Iveco’s test cells maxxed out
12. March 2017What Italian truckmaker Iveco has taken on for this coming season of the FIA European Truck Racing Championship is quite some challenge. Starting in 2010 with purely informal engine development support for Team Schwabentruck, led by truck racing enthusiast Schorsch Glöckler, head of training at Iveco’s Ulm plant for many years, the engagement between the two has grown into a close-knit professional partnership. Veteran racer and thrice European champion Gerd Körber, brought on board from the get-go, probably had visions of a more leisurely career at the time. But early successes, and the staggering popularity Schwabentruck has enjoyed among the fans from the start, brought with them the pressure of having to perform to ever-increasing expectations.
Along the way, the truck racing project also came to be viewed within Iveco as an activity of strategic importance.
But first things first. Jürg Spuler, senior engineer at FPT Motorenforschung AG in Arbon on the Swiss shores of Lake Constance, is every bit as crazy about racing as any of the Schwabentruck crew. The man responsible for developing all of Iveco’s engines has poured his energies and personal expertise into “project truck racing” from day one, and all that passion is now paying off, given the scope of Iveco’s official engagement.
Till 2012 the company in Arbon was known as Iveco Motorenforschung AG. The reorganisation of the Fiat group into the passenger vehicle company with its Fiat, Chrysler, Alfa Romeo, and Maserati brands; Fiat Industrial (now CNH Industrial), which encompassed not only trucks and buses but also agricultural and construction machines; and engine subsidiary Fiat Powertrain (FPT); was carried forward with the industrial engine business, including Iveco Motorenforschung AG, being carved out of FPT and merged into CNH Industrial as FPT Industrial.
The Arbon tech centre today employs more than 220 engineers. Its 35 test cells are fully occupied round the clock, round the year with development units of the Iveco engine family ranging from 3 litre powerplants to 20 litre. This is also where the new generations of the race engine will be tested to their limits.

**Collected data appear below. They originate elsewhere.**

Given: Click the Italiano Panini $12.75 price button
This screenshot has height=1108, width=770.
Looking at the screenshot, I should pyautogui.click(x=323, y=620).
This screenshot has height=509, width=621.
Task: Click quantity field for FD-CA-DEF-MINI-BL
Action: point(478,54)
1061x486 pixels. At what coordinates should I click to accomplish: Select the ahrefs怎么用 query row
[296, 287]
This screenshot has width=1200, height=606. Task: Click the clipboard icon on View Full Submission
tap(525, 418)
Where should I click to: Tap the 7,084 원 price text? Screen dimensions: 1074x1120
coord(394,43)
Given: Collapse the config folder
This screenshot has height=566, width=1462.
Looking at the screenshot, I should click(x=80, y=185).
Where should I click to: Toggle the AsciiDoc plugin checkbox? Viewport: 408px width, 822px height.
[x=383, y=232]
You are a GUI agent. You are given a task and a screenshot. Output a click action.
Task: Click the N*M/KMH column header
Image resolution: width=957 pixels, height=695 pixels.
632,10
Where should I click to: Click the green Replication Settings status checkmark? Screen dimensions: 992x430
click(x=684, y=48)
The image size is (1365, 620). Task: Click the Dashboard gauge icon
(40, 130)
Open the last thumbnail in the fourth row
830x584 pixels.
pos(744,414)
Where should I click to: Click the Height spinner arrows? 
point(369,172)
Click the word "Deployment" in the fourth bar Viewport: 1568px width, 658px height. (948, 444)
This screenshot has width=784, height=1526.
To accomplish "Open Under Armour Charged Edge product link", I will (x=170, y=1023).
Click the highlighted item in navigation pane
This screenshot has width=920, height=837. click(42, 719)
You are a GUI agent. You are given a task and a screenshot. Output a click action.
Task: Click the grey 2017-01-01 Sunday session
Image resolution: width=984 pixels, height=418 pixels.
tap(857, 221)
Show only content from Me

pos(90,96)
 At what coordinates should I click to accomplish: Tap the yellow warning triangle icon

FIA technical delegate Carlos Barros visited the facility a few days ago to inspect the engine build and certify its conformance to the regulations. Having received his approval, Spuler and his team face a sprint ahead of them. Over the next few weeks the engines will have to survive all manner of shock tests on the dynos – while the engineers do all they can to extract every ounce of additional performance. Before they are subjected to simulated race-length runs in April, however, the new Hahn-constructed racetrucks with their new engines will undergo shakedowns at the Iveco test track in Ulm.